Since the Robinson decision, federal district courts have
confronted the issue of whether fraudulent concealment also
constitutes independent tortious conduct, warranting an
exception to the economic loss rule. The district courts have
reached opposing conclusions. For example, the district
court in Goldstein v. Gen. Motors LLC, 517 F. Supp. 3d 1076
(S.D. Cal. 2021), held that “[t]he narrowly tailored exception
to the economic loss rule articulated in Robinson Helicopter
does not extend to fraudulent omission claims.” Id. at 1093.
Therefore, consumers’ claims that car manufacturers had
knowingly failed to disclose a dangerous defect in car touch
screens was precluded by the economic loss rule. Id. The
district court in NuCal Foods, Inc. v. Quality Egg LLC,
918 F. Supp. 2d 1023 (E.D. Cal. 2013), reached the opposite
conclusion. That court refused to dismiss fraudulent
concealment claims related to the sale of allegedly
contaminated eggs, because it held that the Robinson opinion
“strongly suggests no meaningful distinction exists between
intentional concealment and intentional misrepresentation.”
Id. at 1031.
RATTAGAN V. UBER TECHNOLOGIES 7
Occasionally, such diametrically opposed holdings have
appeared within the same litigation. For instance, the district
court in In re Ford Motor Co. DPS6 Powershift Transmission
Prods. Liab. Litig., No. CV1706656ABFFMX, 2019 WL
3000646 (C.D. Cal. May 22, 2019), found that under
Robinson, the economic loss rule did not apply to plaintiffs’
claims for fraudulent concealment or omission. Id. at *6.
One year later, ruling on a different plaintiff’s claim, that
district court concluded that it was bound by the California
Supreme Court’s decision in Robinson not to extend the
exception to the economic loss rule to fraudulent omissions.
In re Ford Motor Co. DPS6 Powershift Transmission Prods.
Liab. Litig., 483 F. Supp. 3d 838, 849 (C.D. Cal. 2020).
California Courts of Appeal have not addressed whether
the Robinson exception applies to fraudulent concealment.
Some appellate courts have suggested that Robinson extends
to all claims of intentional, fraudulent conduct, see, e.g.,
Frank E. Maddocks, Inc. v. Univ. Med. Prods./USA, Inc.,
No. B172559, 2005 WL 2002396, at *3 (Cal. Ct. App. Aug.

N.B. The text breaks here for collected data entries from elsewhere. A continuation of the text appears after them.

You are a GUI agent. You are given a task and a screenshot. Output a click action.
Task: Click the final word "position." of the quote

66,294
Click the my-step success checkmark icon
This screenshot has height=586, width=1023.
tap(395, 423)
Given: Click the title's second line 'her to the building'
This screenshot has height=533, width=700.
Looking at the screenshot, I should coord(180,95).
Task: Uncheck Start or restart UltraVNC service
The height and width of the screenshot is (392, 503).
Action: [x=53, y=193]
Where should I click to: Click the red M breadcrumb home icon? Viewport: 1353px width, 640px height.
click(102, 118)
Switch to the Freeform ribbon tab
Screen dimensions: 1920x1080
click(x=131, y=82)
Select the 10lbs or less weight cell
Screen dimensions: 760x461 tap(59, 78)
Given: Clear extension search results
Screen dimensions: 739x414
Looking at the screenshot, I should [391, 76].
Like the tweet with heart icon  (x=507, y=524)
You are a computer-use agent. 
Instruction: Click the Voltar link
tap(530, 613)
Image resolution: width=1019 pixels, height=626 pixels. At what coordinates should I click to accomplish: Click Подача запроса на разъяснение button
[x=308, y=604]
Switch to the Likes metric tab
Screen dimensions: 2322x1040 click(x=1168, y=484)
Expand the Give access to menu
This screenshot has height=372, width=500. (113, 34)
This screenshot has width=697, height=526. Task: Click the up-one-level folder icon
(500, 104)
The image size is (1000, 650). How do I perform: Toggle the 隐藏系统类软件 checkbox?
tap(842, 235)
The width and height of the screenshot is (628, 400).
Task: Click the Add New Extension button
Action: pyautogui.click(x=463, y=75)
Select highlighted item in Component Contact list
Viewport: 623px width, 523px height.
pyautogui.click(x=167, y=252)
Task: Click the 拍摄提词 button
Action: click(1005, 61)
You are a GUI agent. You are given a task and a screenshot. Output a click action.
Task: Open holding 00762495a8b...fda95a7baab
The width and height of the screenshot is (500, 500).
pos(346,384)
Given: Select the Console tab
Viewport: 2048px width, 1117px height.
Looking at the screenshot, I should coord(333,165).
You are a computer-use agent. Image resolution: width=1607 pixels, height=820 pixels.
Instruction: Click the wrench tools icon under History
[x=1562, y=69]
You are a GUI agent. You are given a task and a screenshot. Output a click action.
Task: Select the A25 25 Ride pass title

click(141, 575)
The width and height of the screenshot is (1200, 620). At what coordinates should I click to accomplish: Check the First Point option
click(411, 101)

22, 2005) (“the [economic loss] rule does not bar fraud and
intentional misrepresentation claims”), while others have
declined to apply Robinson beyond the “narrow
circumstances” presented in that case, see. e.g., United Med.
Devices, LLC v. PlaySafe, LLC, No. B250305, 2015 WL
920695, at *6 (Cal. Ct. App. Mar. 2, 2015), as modified on
denial of reh’g (Mar. 30, 2015).
State courts across the country have exempted fraud
claims like the one Mr. Rattagan asserts from the economic
loss doctrine. See, e.g., Taylor v. Taylor, 422 P.3d 1116,
1125 (Idaho 2018), as corrected (July 31, 2018) (economic
loss rule does not apply where unique circumstances require
a reallocation of risk); see also Tiara Condo. Ass’n, Inc. v.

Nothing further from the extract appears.